● **Exercise prompt**
Reproduce word for word the passage on the Homo floresiensis debate below, from "Picked this one" up to and including "resolution in sight.".

● **Page excerpt**
===============
Picked this one up on Carl Zimmer’s The Loom . Since the original reports on the Homo floresiensis remains were published in the fall of 2004 (Brown et al. 2004, Morwood et al. 2004, Falk et al. 2005), there’s been a ton of debate as to exactly what they are. On the one hand, the original team claims that these fossils represent a separate species, on the other, several researchers have since claimed on various grounds that at least the published cranium represents a pathological (specifically microcephalic) individual (e.g., Martin et al. 2006; but cf. Falk et al. 2006). So far, the debate has raged on, with no easy resolution in sight.
Now, a third position on those mysterious hominins has been presented by Gary D. Richards, a grad student at Berkeley's Human Evolution Research Center in a review paper "in press" in the Journal of Evolutionary Biology. Richards’ take is that the Liang Bua remains simply represent a population of healthy, normal humans that fall at the very edge (maybe even beyond the edge) of the ‘small’ range of variation of Homo sapiens. The Loom presents a good discussion of some of the merits and failings of the paper. I haven’t seen any more discussion about this paper on discussion forums or other blogs yet.
===============
● **Entries provided**

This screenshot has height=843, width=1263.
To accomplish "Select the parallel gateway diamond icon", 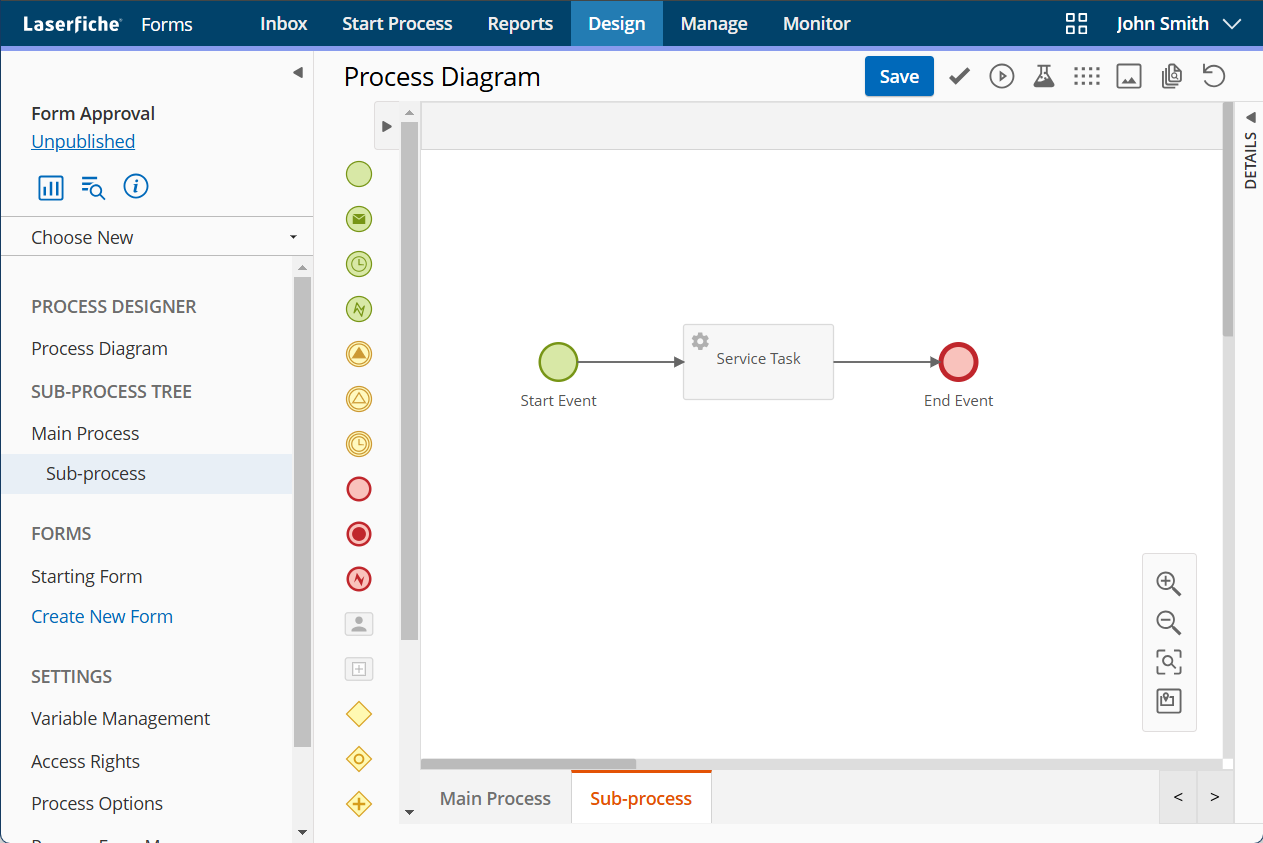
===============
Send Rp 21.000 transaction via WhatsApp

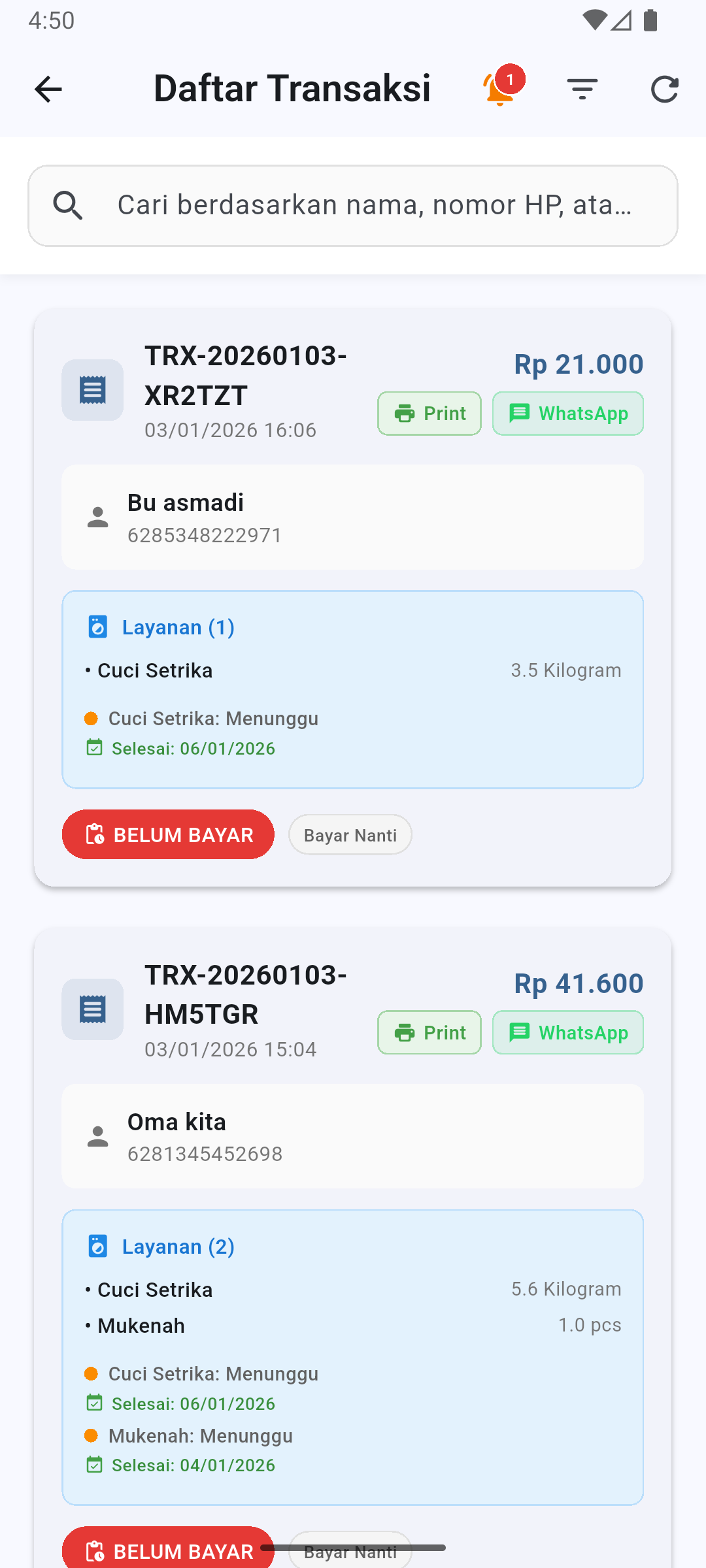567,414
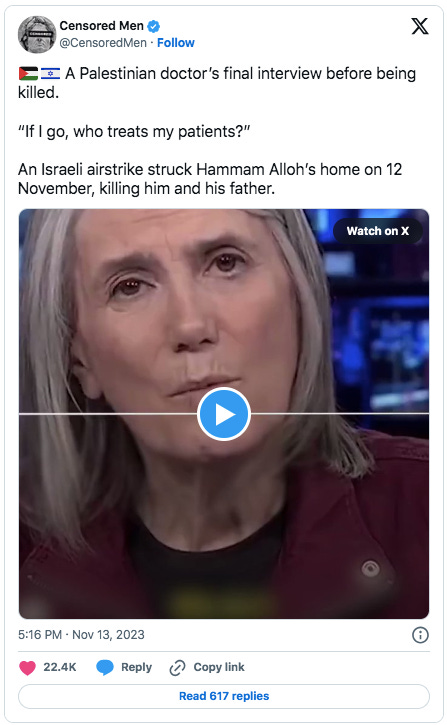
===============
● **Exercise result**
Picked this one up on Carl Zimmer’s The Loom . Since the original reports on the Homo floresiensis remains were published in the fall of 2004 (Brown et al. 2004, Morwood et al. 2004, Falk et al. 2005), there’s been a ton of debate as to exactly what they are. On the one hand, the original team claims that these fossils represent a separate species, on the other, several researchers have since claimed on various grounds that at least the published cranium represents a pathological (specifically microcephalic) individual (e.g., Martin et al. 2006; but cf. Falk et al. 2006). So far, the debate has raged on, with no easy resolution in sight.